Unions 101: A Quick Study of How Unions Help Workers Win a Voice on the Job

What is a union?
A union is a group of workers who forms an organization to gain:

  • Respect on the job;
  • Better wages and benefits;
  • More flexibility for work and family needs;
  • A counterbalance to the unchecked power of employers;
  • A voice in improving the quality of their products and services.

How do people form a union?
When workers decide they want to come together to improve their jobs, they work with a union to help them form their own local chapter. After a majority of workers shows they want a union, employers sometimes honor the workers’ choice. Often, the workers must ask the government (through the National Labor Relations Board) to hold an election. If the workers win their union, they negotiate a contract with the employer that spells out each party’s rights and responsibilities in the workplace.

Does the law protect workers joining unions?
It’s supposed to—but too often it doesn’t. Under the law, employers are not allowed to discriminate against or fire workers for choosing to join a union. For example, it’s illegal for employers to threaten to shut down their businesses, fire employees or take away benefits if workers form a union. However, employers routinely violate these laws, and the penalties are weak or nonexistent.

What kinds of workers are forming unions today?
A wider range of people than ever before, including many women and immigrants, is joining unions: doctors, nurses, poultry workers, graduate employees, home health care aides, wireless communications workers, auto parts workers and engineers, to name a few.

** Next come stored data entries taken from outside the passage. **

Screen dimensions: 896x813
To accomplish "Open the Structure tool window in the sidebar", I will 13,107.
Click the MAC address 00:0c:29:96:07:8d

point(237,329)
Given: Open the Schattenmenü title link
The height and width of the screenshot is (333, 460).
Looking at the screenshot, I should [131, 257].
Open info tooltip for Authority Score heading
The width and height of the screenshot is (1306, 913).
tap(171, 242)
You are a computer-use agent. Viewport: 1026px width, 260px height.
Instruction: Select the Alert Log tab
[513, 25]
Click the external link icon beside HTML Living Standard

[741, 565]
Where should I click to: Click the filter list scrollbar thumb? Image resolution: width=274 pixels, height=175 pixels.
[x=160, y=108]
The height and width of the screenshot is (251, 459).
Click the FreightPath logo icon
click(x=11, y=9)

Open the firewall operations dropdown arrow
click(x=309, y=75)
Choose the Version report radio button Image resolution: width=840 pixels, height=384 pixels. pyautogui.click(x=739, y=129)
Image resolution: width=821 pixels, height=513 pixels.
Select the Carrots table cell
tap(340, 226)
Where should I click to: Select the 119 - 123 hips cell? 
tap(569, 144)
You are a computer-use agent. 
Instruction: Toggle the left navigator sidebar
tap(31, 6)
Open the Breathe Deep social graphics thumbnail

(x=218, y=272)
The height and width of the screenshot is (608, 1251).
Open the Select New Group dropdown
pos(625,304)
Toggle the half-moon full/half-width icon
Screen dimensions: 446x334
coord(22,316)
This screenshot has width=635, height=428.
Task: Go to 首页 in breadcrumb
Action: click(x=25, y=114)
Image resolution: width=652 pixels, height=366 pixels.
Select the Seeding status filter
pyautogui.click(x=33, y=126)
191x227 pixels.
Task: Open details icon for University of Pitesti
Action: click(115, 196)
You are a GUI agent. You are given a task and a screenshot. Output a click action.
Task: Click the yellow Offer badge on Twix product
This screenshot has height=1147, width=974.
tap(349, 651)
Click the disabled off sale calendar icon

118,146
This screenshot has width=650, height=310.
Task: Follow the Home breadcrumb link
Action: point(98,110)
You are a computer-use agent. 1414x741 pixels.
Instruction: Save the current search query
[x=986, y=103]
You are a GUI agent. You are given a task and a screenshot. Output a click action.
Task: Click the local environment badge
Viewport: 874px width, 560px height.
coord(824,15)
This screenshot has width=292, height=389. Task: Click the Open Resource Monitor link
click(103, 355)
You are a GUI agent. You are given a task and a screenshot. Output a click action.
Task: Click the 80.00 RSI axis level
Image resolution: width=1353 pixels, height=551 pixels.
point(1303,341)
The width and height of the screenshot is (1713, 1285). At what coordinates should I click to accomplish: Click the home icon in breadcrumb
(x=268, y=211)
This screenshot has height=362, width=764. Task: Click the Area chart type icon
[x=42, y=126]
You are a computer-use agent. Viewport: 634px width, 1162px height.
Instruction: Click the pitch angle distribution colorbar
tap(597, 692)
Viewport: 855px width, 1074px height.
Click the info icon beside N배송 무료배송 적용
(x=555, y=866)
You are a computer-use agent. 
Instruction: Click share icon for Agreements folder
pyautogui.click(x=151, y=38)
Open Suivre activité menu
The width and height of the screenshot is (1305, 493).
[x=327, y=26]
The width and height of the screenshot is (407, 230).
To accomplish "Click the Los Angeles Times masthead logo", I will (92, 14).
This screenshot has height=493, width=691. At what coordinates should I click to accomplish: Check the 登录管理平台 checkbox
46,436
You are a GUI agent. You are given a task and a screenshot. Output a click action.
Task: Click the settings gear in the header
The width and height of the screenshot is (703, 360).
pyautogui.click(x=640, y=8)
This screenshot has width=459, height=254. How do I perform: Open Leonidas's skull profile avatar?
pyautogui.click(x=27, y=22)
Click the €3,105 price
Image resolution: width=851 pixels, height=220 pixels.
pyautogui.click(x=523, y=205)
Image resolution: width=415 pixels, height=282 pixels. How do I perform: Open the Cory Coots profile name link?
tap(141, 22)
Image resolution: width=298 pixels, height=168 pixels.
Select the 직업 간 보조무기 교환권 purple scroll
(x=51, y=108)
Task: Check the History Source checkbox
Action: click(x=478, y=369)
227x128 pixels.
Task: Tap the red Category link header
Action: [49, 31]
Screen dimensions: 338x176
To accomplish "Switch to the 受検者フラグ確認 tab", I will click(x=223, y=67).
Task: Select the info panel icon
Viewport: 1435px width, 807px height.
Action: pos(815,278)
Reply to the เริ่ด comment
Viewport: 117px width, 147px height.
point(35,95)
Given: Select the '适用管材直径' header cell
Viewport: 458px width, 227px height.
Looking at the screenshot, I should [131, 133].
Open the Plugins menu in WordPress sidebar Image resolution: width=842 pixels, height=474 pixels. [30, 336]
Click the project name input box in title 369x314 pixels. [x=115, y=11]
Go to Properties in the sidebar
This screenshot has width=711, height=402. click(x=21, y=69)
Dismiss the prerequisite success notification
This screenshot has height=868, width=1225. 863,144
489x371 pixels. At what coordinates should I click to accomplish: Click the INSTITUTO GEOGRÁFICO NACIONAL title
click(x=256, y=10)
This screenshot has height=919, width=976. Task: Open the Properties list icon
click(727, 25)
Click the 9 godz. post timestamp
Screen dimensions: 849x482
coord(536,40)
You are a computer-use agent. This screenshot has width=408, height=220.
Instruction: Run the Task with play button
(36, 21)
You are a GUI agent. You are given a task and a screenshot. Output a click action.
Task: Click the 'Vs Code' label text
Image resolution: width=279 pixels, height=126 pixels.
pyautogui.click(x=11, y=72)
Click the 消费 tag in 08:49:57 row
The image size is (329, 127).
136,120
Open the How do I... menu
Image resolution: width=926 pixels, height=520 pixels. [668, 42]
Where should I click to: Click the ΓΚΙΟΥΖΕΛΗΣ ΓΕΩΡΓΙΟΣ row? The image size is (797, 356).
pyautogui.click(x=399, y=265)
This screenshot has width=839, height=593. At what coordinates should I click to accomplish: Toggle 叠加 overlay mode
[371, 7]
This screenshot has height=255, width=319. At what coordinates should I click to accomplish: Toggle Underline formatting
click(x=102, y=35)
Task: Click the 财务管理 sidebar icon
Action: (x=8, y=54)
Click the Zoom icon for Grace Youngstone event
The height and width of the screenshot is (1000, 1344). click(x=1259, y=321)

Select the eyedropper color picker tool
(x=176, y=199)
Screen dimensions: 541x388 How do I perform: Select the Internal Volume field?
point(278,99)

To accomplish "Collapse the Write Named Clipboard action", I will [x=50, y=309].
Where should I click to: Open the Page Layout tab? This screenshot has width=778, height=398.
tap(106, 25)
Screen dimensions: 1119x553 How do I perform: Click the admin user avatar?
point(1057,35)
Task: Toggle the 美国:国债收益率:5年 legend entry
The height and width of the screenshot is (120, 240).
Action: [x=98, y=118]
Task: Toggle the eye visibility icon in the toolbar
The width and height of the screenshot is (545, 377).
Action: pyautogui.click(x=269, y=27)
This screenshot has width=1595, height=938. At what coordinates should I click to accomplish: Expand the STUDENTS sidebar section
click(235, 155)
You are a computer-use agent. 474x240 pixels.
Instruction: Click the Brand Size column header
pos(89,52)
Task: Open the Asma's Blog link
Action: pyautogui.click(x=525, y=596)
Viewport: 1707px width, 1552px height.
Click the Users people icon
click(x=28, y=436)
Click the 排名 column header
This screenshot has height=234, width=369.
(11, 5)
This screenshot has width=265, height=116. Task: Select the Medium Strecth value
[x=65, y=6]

How do unions help working families today?
Through unions, workers win better wages, benefits and a voice on the job—and good union jobs mean stronger communities. Union workers earn 26 percent more than nonunion workers and are more likely to receive health care and pension benefits than those without a union. In 2002, median weekly earnings for full-time union wage and salary workers were $740, compared with $587 for their nonunion counterparts. Unions lead the fight today for better lives for working people, such as through expanded family and medical leave, improved safety and health protections and fair-trade agreements that lift the standard of living for workers all over the world.

What have unions accomplished for all workers?
Unions have made life better for all of America’s workers by helping to pass laws ending child labor, establishing the eight-hour day, protecting workers’ safety and health and helping create Social Security, unemployment insurance and the minimum wage. Unions are continuing the fight today to improve life for all working families in America.

What challenges do workers face today when they want to form unions?
Today, millions of workers want to join unions. The wisest employers understand when workers form unions, their companies also benefit. But most employers fight workers’ efforts for a stronger voice at the workplace by intimidating, harassing and threatening them. In response, workers are reaching out to their communities for help exercising their freedom to improve their lives.